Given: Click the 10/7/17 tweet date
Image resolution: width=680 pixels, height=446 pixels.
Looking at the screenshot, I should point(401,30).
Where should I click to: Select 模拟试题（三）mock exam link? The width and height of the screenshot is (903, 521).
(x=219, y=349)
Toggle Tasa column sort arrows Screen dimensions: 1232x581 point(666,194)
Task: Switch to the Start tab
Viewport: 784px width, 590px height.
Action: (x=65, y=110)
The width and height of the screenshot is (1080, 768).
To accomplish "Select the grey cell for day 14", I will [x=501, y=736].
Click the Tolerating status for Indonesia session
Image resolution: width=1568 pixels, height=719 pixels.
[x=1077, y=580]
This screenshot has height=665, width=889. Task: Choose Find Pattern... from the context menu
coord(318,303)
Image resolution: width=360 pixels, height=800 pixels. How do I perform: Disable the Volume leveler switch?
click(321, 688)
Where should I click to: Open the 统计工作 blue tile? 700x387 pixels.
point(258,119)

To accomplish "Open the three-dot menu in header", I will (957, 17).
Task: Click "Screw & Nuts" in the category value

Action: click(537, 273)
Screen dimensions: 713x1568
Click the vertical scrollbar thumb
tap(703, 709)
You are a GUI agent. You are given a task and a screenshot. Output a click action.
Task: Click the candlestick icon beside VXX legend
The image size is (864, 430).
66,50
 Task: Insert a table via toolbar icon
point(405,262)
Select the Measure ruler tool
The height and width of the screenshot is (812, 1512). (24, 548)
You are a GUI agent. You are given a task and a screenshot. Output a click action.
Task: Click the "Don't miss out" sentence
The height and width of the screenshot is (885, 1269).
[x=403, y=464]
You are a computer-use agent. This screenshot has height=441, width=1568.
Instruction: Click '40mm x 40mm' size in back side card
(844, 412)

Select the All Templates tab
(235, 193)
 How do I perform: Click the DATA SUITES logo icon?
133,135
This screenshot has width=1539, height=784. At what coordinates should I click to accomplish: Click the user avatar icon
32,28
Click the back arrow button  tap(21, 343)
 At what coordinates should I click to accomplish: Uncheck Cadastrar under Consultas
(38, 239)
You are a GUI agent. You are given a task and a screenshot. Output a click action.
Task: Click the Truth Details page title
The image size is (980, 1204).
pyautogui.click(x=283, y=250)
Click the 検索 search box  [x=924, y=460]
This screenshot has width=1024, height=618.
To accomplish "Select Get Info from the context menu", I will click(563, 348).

WORK INSTRUCTION :: Using the entries above, say how many lines contain the string "dimensions"; the number is the full reply.

WRITTEN ANSWER :: 2